Une confirmation au niveau des classifications officielles

Le caractère moins stratégique des médicaments d’automédication se confirme également dans les listes officielles. Comme le note le délégué général de Nérès, « les textes sur les médicaments critiques au niveau européen ne présentent quasiment aucune molécule de prescription médicale facultative, à l’exception je crois, d’une vitamine et du charbon actif, » ce dernier étant principalement utilisé « pour des antidotes à des intoxications. »

Réaction face aux crises : adaptabilité et augmentation des capacités

Face aux rares tensions d’approvisionnement touchant les médicaments en vente libre, l’industrie a démontré sa capacité d’adaptation. Luc Besançon souligne : « Quelques acteurs ont augmenté leur capacité de production sur certaines molécules importantes, dont le paracétamol. »

Cette réactivité s’explique notamment par la prévisibilité relative de la demande : « Nous avons la chance, entre guillemets, d’être saisonniers.
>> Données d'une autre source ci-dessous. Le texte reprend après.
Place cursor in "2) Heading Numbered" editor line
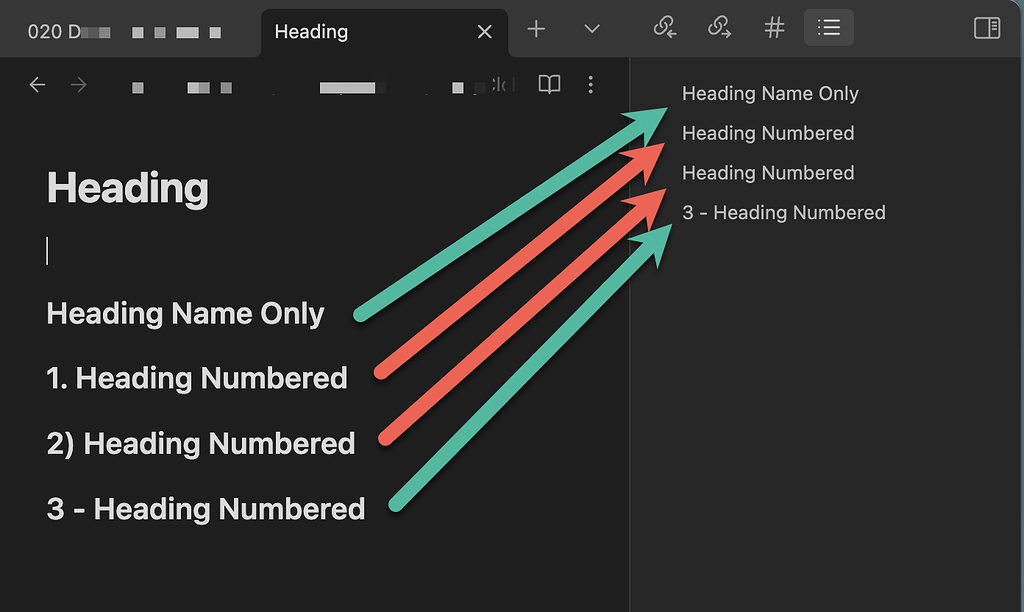Image resolution: width=1024 pixels, height=612 pixels. pyautogui.click(x=201, y=444)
Résultat ? C’est assez prédictif. »

Le délistage : un atout potentiel contre les pénuries ?

Interrogé sur l’impact potentiel du délistage sur les risques de pénurie, Luc Besançon se montre optimiste. « Les médicaments délistés offrent une meilleure résistance aux ruptures notamment grâce à une liberté de prix. Vous avez une plus grande capacité d’ajustement en cas de hausse de prix, de vos matières premières ou de l’aluminium utilisé dans les blisters, par exemple. » Ces derniers mois, le coût de ce matériau avait augmenté de 300 % notamment en raison de la guerre en Ukraine.